Il CLIL (Content and Language Integrated Learning) è un approccio metodologico, definito per la prima volta da David Marsh e Anne Maljers nel 1994, per l’apprendimento integrato di competenze linguistico-comunicative e disciplinari in lingua straniera.

Va specificato che non si applica al semplice insegnamento di una lingua (come l’inglese o lo spagnolo) ma all’insegnamento di una disciplina non linguistica (come la storia o la fisica) in una lingua straniera appartenente al piano di studi dello studente.

Attraverso questa metodologia si possono insegnare i contenuti di una data materia non in lingua italiana ma in lingua straniera: ciò favorisce sia l’acquisizione di contenuti disciplinari sia l’apprendimento della lingua straniera.

I passi per progettare un percorso didattico con la metodologia CLIL sono:

  1. partire da un argomento già noto agli alunni svolto precedentemente nella disciplina non linguistica (DNL);
  2. reperire il materiale in L2 in formato cartaceo o digitale. Attenzione! Non è prevista alcuna attività di traduzione del materiale didattico dalla L1 alla L2;
  3. semplificare i testi che si presentano troppo lunghi e di difficile comprensione;
  4. elaborare differenti attività tenendo conto delle differenze cognitive delle persone che devono apprendere;
  5. valutare il percorso e le competenze acquisite dagli studenti.
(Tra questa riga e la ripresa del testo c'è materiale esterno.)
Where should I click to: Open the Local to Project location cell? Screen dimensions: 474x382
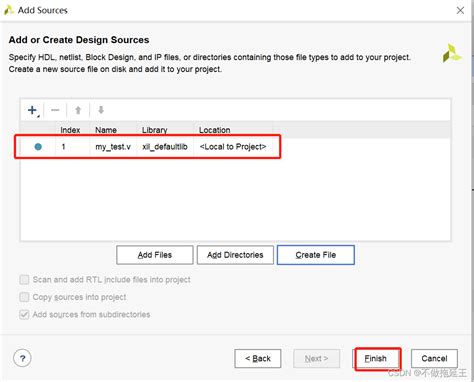(x=233, y=147)
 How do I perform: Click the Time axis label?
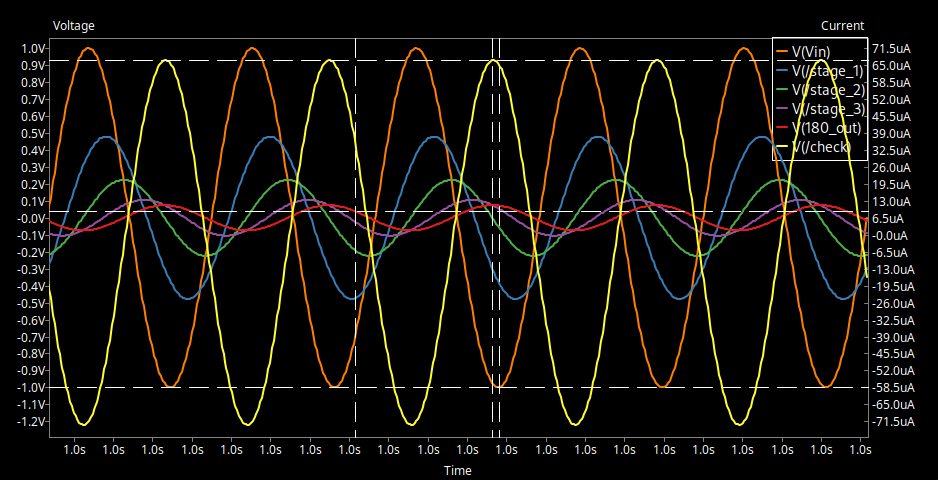point(457,470)
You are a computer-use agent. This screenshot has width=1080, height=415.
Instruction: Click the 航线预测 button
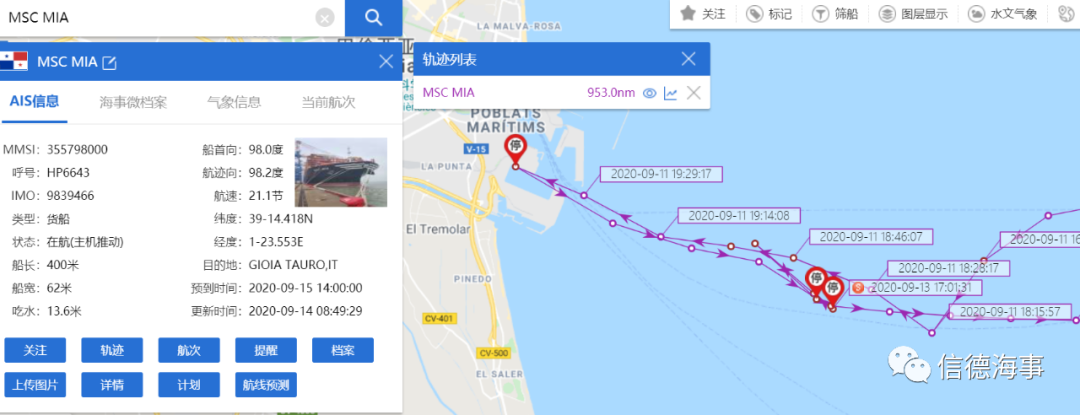point(266,385)
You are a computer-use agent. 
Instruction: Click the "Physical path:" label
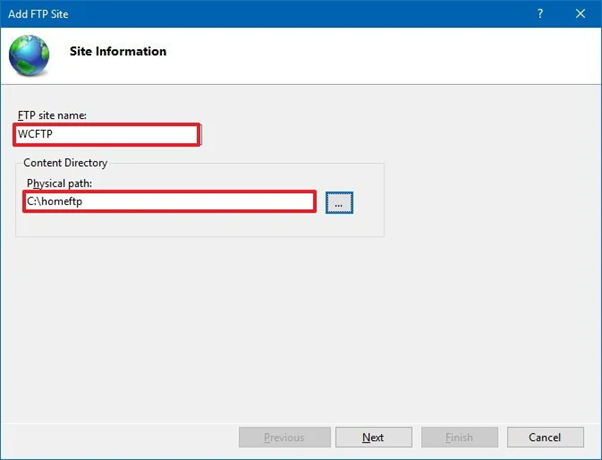point(59,184)
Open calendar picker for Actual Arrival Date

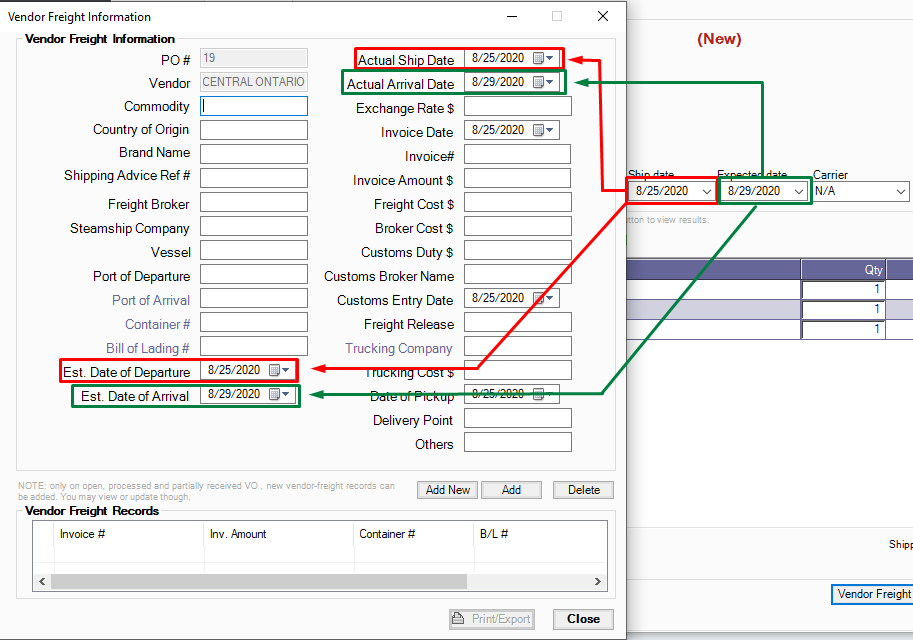point(542,83)
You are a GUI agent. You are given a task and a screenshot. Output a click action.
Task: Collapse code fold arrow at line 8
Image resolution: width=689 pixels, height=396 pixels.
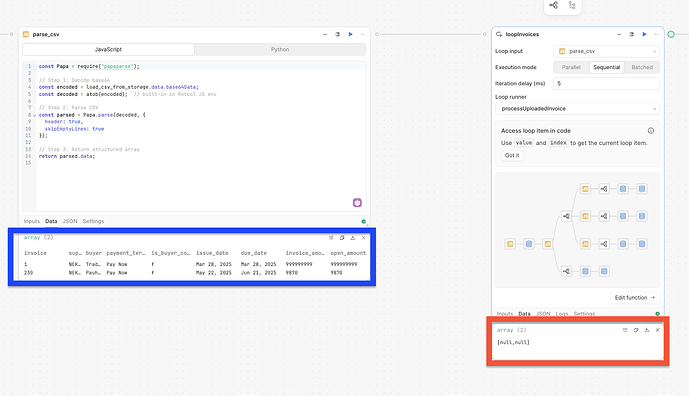[x=34, y=115]
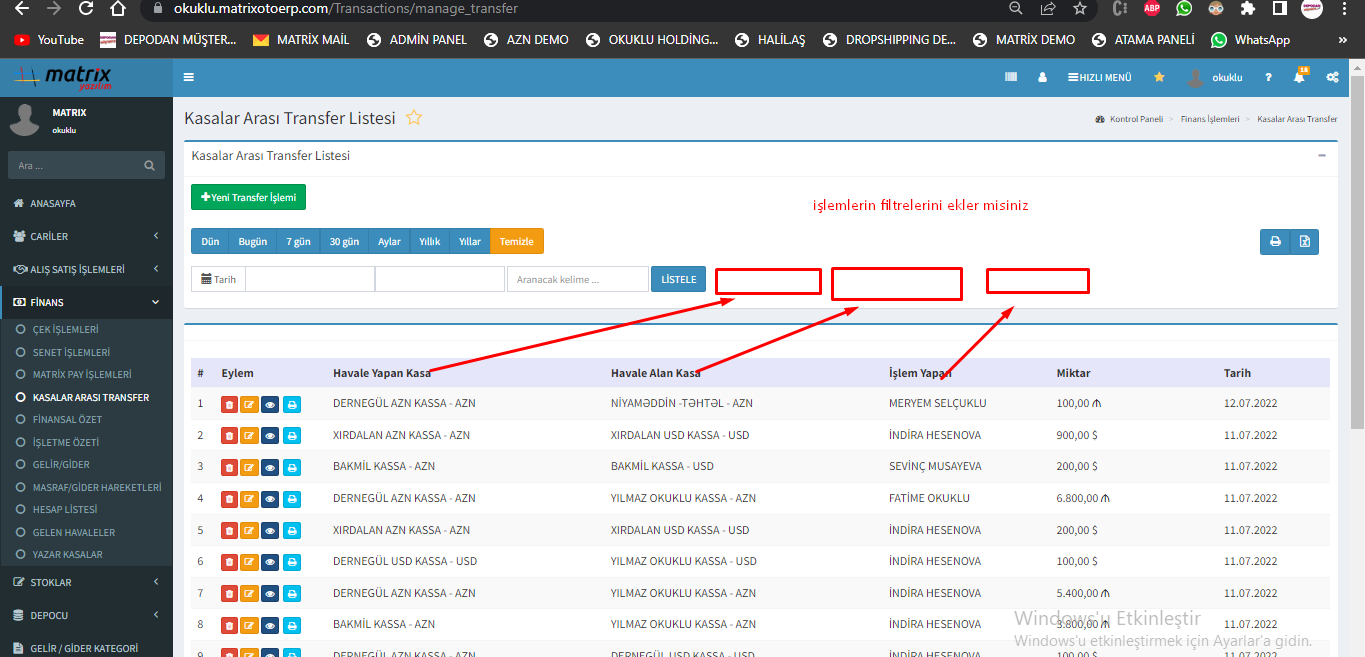The height and width of the screenshot is (657, 1365).
Task: Collapse the FİNANS sidebar section
Action: pyautogui.click(x=86, y=302)
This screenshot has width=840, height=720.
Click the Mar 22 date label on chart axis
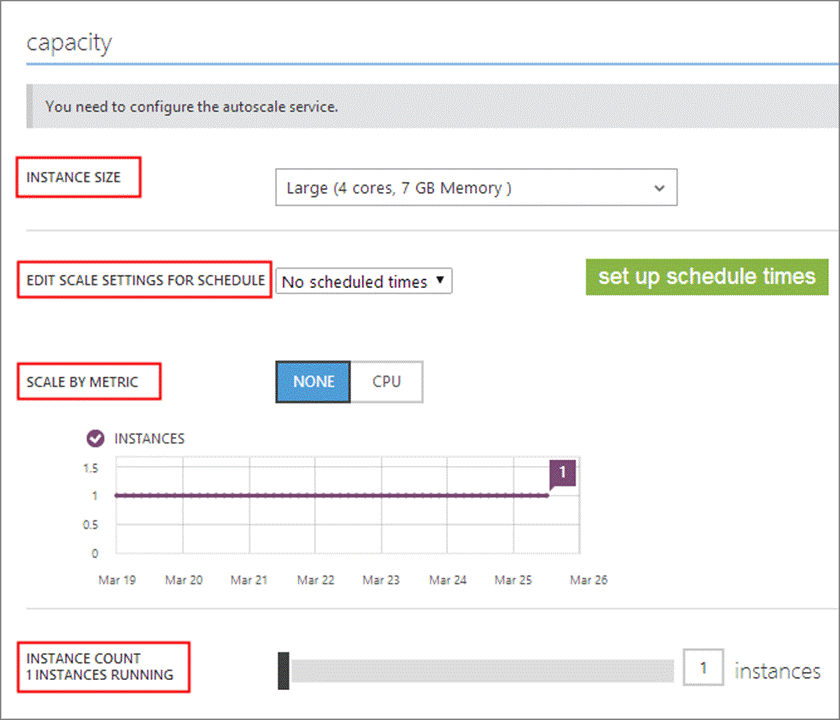tap(315, 580)
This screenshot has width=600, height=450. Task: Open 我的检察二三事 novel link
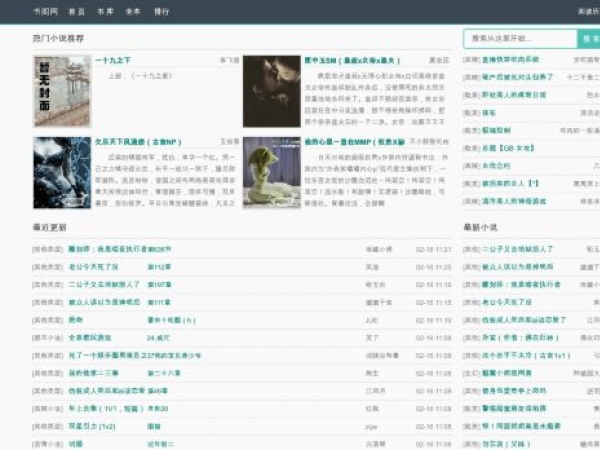[93, 373]
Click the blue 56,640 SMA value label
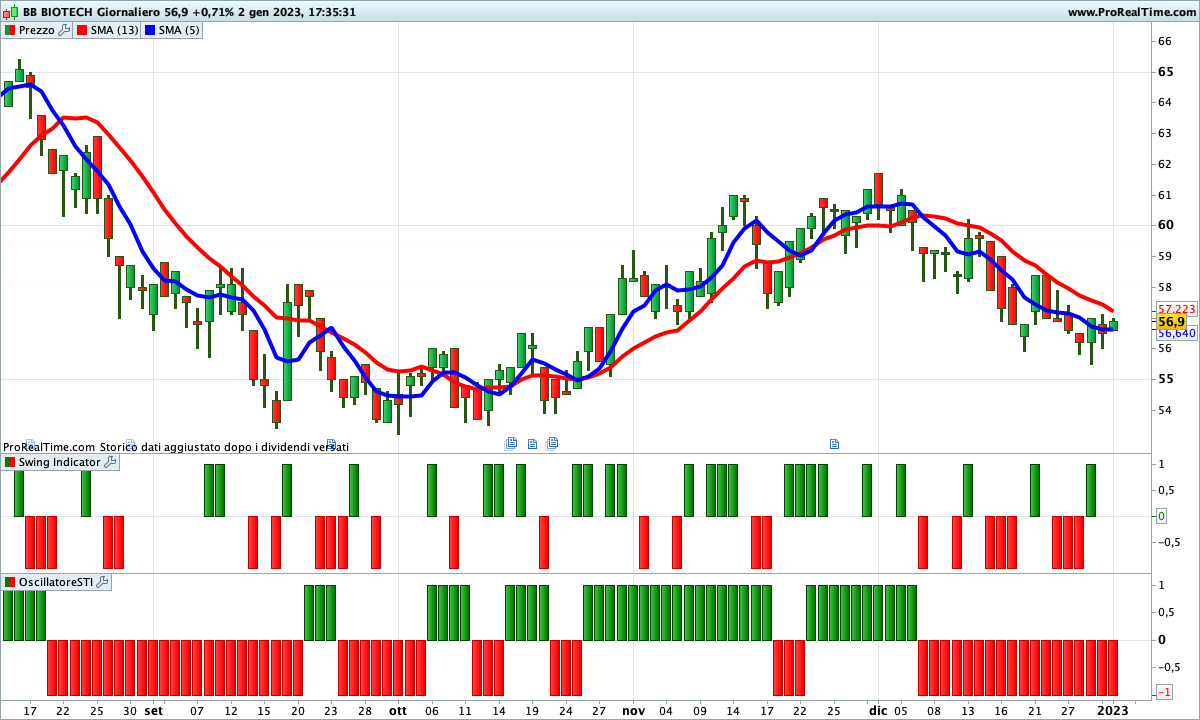 click(1177, 333)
Tale metodologia può essere applicata efficacemente in ambito scolastico per le seguenti motivazioni:

– perché si può usare in tutti i livelli scolastici

– perché abitua gli studenti a condividere, confrontarsi, negoziare;

– per educare ad un approccio multiculturale e multidisciplinare del sapere;

– perché fornisce agli studenti l’opportunità di usare la L2 come lingua veicolare in contesti cognitivi significativi e diversi;

– perché permette di usare subito la lingua, quindi risulta motivante;

– perché tiene conto di stili cognitivi diversi, utilizzando metodi e tipi di attività diversificati;

– per migliorare le competenze nella lingua straniera attraverso lo studio di contenuti disciplinari;

– per stimolare una maggiore consapevolezza dei contenuti disciplinari attraverso l’apprendimento in lingua straniera.

Il CLIL entra a far parte degli obiettivi formativi prioritari del sistema scolastico italiano con la Legge 107 del 13 luglio 2015 (la Buona Scuola di Renzi). In particolare il comma 7 del suo unico articolo, recita quanto segue: “la Legge segnala come primo obiettivo “la valorizzazione e potenziamento delle competenze linguistiche, con particolare riferimento all’italiano nonché alla lingua inglese e ad altre lingue dell’Unione europea, anche mediante l’utilizzo della metodologia Content language integrated learning”.

Benchè la Nota MIUR del 25/7/2014 individuasse già delle norme transitorie per l’inserimento dell’insegnamento con metodologia CLIL nel quinto anno di licei e istituti tecnici e dal terzo anno per i linguistici, tale metodologia non ha ancora trovato una sua concretizzazione nella quotidianità di tutti i licei e degli istituti professionali e tecnici italiani.

L’insegnante che vuole insegnare tramite questa metodologia deve possedere:

  • competenze linguistico-comunicative nella lingua straniera veicolare almeno ad un livello B2 o livello C1;
  • competenze metodologico-didattiche acquisite al termine di un percorso di perfezionamento universitario: 60 CFU per i docenti in formazione iniziale e 20 CFU per i docenti già in servizio. Al termine del percorso si potrà conseguire un certificato attestante le competenze acquisite per l’insegnamento di una disciplina non linguistica in lingua straniera ai sensi dell’articolo 14 del decreto del MIUR 10 settembre 2010, n. 249.